Zum ersten Mal in diesem Jahr im See geschwommen. Zum ersten Mal in meinem Leben in diesem See. Wäre ich von alleine nicht drauf gekommen, aber wo er jetzt immer da ist? Das Wasser war noch extrem kalt, wie ein Gelee fühlte sich das an und es stimmt halt leider überhaupt nicht, dass es einem mit dem Schwimmen nach einiger Zeit wärmer wird oder dass ich die Eisigkeit nicht mehr spüren würde. Schrecklich war es, schrecklich blieb es. Aber vom Wasser aus betrachtet, sahen die Schwäne auf eine tolle Art größer und schöner aus. Die schauten auch interessiert und bogen heran. Klar, die kennen mich ja, aber so hatten sie mich noch nie gesehen (ich sie ja auch nicht).

Extreme Mengen einer Wassermelone gegessen, bestimmt drei Kilo, und im Arabischen bedeutet Melone »Trinke das Licht«. Die an der Schale haftenden Reste des Fruchtfleisches an die Duckente verfüttert, die schon wieder auf ihrem Nest unter mir saß. Wahrscheinlich sind die übrigen sieben Küken eben doch von irgendeinem Tier geholt worden. Deshalb beschützen sie das ihnen einzig verbliebene Küken jetzt auch so aggressiv. Und legen, bevor der Sommer kommt, noch rasch einen weiteren Satz Eier.

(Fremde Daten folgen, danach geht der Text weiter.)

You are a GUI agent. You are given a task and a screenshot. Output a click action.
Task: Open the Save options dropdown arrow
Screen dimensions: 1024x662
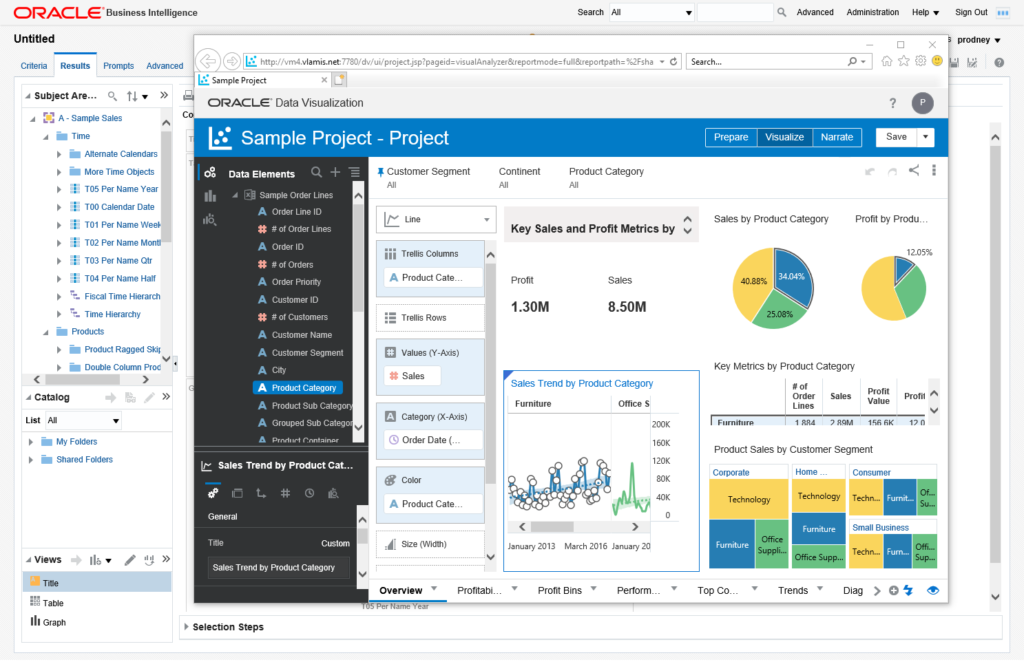[x=927, y=137]
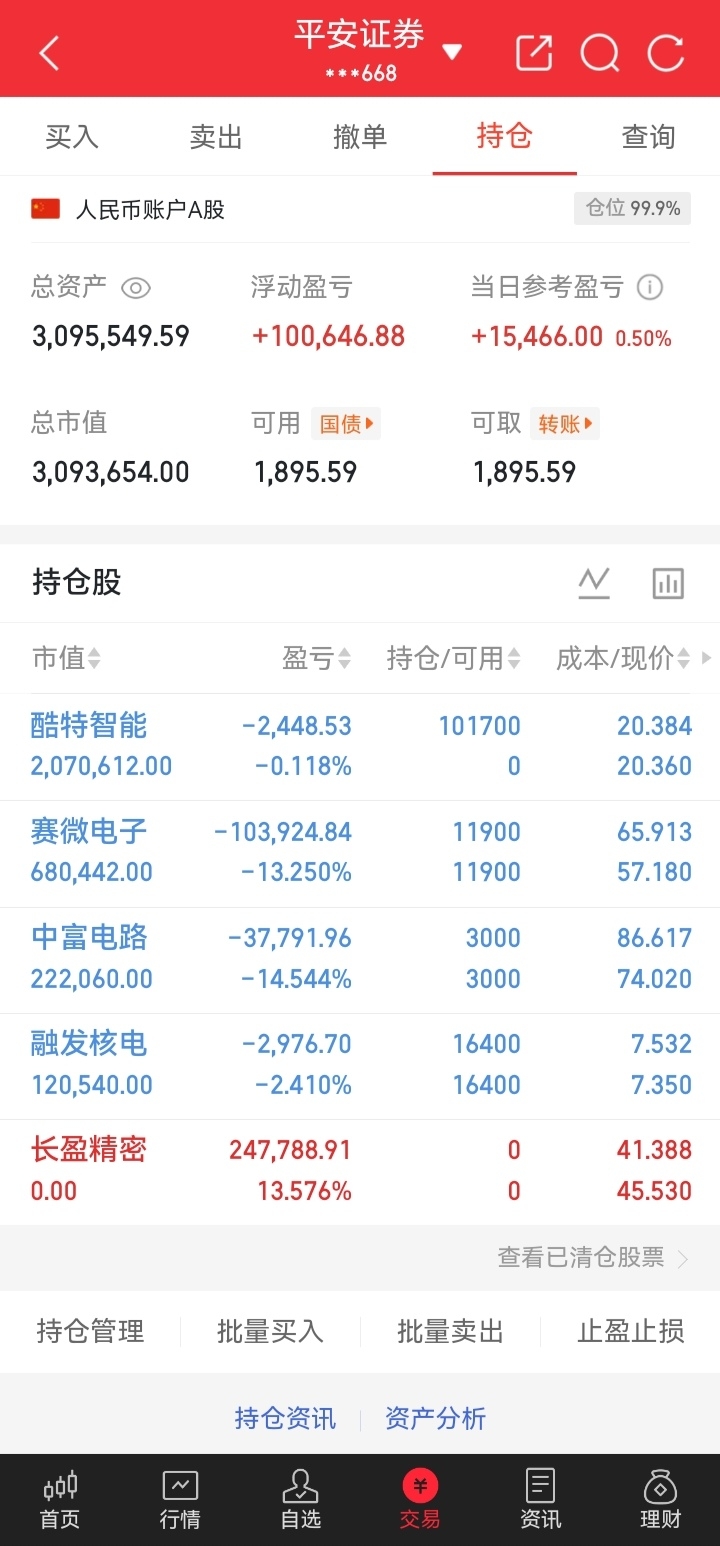
Task: Switch to the 买入 tab
Action: click(x=72, y=137)
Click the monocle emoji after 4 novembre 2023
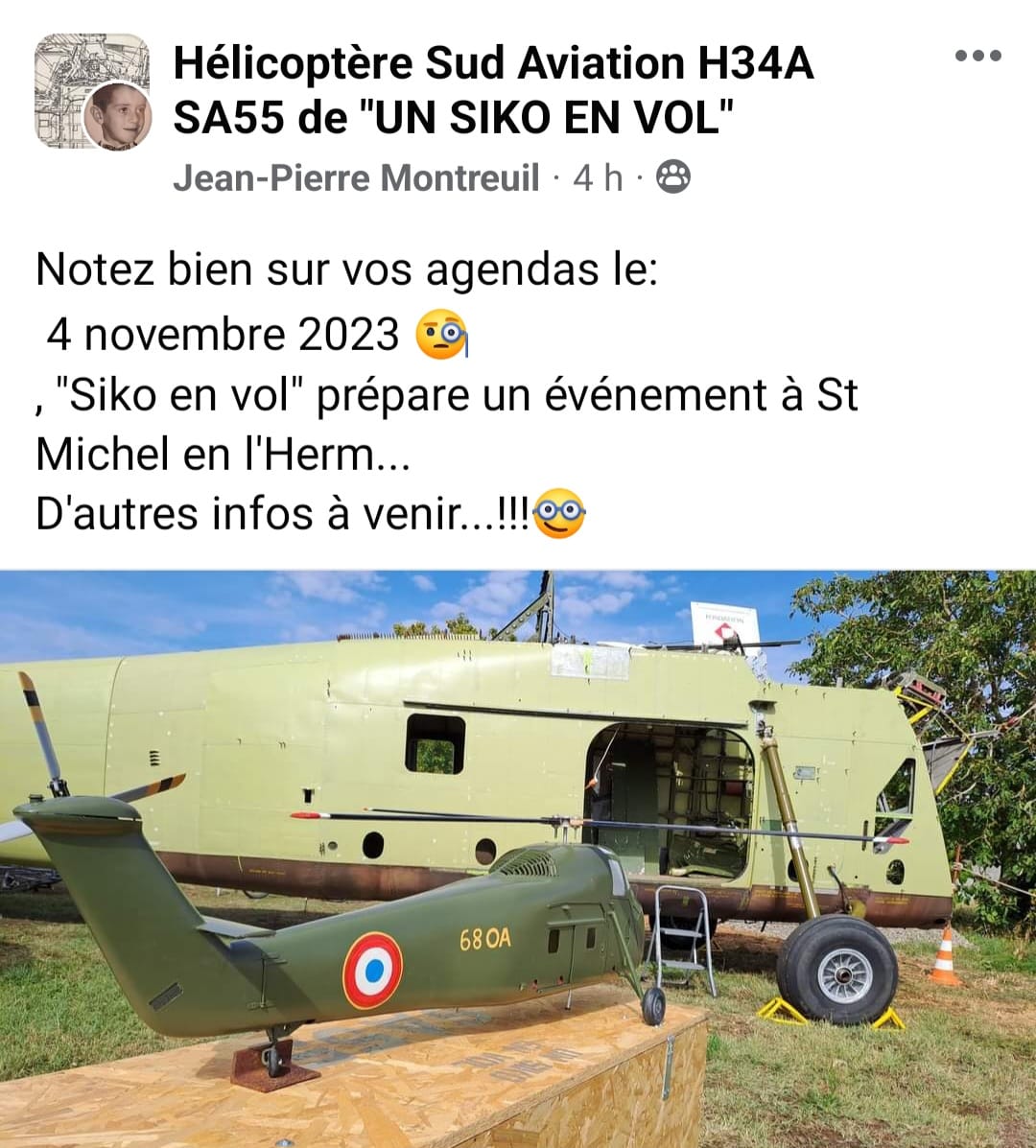The height and width of the screenshot is (1148, 1036). click(x=441, y=334)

Die Nachbarn, schließlich war Samstag und aus dem muss man etwas machen, hatten einen Tipp-Kick-Tisch auf die Terrasse gehoben und an dem spielten dann mit leisem Geklacker die männlichen Gäste, während sich eine Frau in blauem Sommerkleid auf die antike Balustrade an der Grundstücksgrenze setzte, um dort im Kreise ihrer Freundinnen auf einer Gitarre zu musizieren. Ja, Wahnsinn, so etwas gibt es halt auch.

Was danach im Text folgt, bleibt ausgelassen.